Consider it a big blow against the insider culture that pervades Washington, D.C.
The U.S. District Court for Southern District of New York rules that congressional staff members cannot seek immunity from insider trading investigations conducted by the Securities and Exchange Commission (SEC).
Specifically: the SEC is looking into allegations that a senior member of the powerful House Ways and Means Committee named Brian Sutter “may have been a source” for information given to a lobbyist at the high powered law firm Greenberg Traurig who in turn passed the information to the investment firm Height Securities LLC.
The information concerned changes in health care policy concerning reimbursing health insurance companies. There had been widespread speculation about which direction the powerful House Committee might go in the matter. The information resulted in a huge spike in health insurance companies’ shares on Wall Street.
Height Securities clearly had advance notice that reimbursements to insurance companies would increase, and alerted traders in advance of a public announcement by the committee. Within five minutes of Height Securities going public, stocks like Humana jumped 7 percent according to the SEC.

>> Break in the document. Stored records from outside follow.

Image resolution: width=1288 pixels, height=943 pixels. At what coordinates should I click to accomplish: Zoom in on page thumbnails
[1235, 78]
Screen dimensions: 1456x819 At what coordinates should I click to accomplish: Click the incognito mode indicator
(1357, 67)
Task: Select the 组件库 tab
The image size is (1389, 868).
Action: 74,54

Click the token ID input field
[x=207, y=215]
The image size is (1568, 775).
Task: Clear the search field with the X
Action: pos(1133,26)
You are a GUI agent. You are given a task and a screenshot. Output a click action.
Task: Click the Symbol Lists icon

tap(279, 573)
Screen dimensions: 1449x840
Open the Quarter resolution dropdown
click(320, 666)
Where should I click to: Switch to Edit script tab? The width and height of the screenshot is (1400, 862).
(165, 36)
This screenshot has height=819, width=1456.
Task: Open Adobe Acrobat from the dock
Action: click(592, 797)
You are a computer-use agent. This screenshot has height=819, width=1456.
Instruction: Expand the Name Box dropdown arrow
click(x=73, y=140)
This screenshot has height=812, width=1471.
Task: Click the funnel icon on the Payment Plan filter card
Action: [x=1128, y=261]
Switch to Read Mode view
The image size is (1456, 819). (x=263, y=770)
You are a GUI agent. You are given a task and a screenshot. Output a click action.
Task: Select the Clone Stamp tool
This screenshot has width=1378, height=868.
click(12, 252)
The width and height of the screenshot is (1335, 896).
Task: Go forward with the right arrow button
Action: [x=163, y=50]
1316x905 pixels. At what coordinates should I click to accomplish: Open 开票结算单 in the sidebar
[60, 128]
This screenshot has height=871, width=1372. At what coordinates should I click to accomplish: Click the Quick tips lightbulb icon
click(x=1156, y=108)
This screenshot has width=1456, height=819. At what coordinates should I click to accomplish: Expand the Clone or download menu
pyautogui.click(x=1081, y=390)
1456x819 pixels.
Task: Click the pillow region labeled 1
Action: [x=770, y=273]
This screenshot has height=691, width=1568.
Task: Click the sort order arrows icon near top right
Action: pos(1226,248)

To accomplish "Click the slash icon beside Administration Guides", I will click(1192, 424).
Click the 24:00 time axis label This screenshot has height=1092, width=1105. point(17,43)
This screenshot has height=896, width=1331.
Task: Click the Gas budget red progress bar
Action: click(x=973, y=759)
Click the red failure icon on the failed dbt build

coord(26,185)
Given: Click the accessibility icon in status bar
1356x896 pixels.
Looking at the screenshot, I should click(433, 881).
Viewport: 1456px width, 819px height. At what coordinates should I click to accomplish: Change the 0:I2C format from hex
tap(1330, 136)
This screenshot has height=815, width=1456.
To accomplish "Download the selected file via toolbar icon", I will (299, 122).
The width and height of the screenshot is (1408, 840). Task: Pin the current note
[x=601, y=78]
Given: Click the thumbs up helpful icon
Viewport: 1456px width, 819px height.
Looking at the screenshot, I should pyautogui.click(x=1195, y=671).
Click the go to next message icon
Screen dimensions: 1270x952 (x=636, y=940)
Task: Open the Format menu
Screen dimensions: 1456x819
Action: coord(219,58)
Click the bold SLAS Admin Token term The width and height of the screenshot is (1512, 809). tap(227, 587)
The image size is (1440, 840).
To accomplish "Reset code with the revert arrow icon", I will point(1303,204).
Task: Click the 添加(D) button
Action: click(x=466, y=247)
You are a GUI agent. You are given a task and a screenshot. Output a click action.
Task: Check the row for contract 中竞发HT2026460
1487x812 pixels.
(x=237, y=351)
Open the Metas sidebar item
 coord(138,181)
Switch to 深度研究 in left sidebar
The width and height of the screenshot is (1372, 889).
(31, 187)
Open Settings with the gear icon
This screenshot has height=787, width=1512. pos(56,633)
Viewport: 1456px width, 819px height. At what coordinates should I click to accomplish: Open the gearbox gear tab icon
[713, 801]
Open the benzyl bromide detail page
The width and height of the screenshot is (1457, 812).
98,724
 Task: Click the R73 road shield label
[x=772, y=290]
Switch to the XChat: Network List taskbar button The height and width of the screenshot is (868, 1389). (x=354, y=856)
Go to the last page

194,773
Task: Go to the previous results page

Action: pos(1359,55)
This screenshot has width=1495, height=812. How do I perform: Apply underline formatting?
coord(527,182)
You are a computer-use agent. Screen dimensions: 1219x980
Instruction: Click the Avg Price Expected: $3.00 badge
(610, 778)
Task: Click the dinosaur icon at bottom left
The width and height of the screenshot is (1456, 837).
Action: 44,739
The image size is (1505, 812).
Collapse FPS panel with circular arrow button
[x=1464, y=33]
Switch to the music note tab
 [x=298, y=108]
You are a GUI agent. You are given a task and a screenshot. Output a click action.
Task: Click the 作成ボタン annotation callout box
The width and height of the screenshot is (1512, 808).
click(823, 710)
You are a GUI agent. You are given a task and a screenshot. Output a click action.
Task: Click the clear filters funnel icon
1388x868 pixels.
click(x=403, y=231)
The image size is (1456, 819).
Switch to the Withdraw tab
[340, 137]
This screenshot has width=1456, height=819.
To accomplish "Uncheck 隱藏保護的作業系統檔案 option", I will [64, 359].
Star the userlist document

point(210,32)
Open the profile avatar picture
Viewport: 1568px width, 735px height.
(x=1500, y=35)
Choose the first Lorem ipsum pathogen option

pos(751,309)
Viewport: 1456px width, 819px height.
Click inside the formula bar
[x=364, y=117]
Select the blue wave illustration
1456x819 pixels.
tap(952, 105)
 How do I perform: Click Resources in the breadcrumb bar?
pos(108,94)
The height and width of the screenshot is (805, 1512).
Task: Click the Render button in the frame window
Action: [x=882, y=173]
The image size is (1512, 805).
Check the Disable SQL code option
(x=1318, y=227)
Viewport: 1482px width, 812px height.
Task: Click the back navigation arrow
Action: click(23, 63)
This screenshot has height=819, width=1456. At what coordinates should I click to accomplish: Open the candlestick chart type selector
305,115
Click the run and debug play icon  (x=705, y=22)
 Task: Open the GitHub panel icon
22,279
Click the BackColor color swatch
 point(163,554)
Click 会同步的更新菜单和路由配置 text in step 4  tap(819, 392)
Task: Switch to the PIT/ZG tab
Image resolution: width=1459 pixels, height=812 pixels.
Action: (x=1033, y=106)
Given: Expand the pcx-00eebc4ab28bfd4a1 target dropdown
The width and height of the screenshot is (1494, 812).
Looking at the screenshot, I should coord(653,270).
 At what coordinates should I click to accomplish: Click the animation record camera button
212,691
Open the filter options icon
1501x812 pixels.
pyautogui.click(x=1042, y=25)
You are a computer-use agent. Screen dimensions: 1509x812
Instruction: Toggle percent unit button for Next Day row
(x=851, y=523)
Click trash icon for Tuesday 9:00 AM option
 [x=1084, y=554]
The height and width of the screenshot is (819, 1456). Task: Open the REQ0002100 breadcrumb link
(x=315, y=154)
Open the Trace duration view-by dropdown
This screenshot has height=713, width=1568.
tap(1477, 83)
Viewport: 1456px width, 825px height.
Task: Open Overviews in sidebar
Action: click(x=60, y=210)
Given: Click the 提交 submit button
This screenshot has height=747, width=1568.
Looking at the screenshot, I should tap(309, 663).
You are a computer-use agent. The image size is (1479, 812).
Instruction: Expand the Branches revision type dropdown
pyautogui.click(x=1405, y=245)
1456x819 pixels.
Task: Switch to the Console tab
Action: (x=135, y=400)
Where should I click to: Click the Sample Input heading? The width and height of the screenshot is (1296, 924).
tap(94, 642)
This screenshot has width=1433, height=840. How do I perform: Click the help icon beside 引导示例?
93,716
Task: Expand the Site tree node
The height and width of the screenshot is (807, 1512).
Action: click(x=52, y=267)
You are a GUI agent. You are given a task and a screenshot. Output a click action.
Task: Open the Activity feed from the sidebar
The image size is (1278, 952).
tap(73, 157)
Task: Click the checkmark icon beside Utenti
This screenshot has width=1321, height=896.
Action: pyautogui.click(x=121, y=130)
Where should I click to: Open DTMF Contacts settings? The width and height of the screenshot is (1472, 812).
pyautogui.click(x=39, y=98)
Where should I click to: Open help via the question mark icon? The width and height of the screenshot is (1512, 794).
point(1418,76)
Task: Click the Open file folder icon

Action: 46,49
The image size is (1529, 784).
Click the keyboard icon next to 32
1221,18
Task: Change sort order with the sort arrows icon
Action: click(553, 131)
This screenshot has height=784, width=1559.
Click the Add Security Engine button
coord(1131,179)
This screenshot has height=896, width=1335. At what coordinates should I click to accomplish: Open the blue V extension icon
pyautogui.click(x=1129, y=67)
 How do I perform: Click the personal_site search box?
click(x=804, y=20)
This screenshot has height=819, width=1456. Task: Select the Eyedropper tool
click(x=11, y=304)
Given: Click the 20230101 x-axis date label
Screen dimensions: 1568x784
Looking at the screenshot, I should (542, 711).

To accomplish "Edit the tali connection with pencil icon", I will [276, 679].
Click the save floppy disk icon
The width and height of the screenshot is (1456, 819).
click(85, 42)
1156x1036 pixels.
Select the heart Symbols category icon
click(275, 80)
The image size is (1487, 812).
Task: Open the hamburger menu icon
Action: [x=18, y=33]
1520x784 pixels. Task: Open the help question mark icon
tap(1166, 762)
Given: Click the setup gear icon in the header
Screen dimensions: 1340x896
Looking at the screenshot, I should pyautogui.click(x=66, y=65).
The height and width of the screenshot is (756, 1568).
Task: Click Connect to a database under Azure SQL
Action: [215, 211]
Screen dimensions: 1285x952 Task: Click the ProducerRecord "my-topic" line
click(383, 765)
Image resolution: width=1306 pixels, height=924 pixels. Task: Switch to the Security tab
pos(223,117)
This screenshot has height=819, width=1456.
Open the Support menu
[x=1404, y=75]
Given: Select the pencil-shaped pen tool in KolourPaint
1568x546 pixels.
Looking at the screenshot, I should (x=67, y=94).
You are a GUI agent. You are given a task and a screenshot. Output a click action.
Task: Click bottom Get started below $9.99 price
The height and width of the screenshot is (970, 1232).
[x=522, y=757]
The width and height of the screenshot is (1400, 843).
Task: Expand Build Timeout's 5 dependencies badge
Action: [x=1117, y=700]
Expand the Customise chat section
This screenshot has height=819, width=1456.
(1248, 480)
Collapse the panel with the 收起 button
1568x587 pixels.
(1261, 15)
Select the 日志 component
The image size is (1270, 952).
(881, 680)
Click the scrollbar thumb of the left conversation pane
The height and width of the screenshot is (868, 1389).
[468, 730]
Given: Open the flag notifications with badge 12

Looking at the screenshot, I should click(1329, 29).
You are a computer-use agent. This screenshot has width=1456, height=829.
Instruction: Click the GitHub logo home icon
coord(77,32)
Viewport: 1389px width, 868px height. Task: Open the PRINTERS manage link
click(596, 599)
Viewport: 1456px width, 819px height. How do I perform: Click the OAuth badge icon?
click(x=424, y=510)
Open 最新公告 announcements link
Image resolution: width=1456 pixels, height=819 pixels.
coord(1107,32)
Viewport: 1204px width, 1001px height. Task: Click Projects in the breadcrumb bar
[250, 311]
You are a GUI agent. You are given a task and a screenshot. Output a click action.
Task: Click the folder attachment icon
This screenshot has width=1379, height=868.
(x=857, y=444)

Providing stock tips to Wall Street has become a lucrative business in Washington, D.C., in some cases more lucrative than lobbying. Often carried out under the moniker of “political intelligence” it offers political insiders an opportunity jump ahead of the less connected and trade on government information before it becomes public.
The judge’s ruling means that senior congressional staff members will be required to testify in the case. The SEC investigation is one of the first under the Stock Trading on Congressional Knowledge Act (STOCK) passed in 2012 to tackle what is seen as widespread insider trading by political figures in Washington.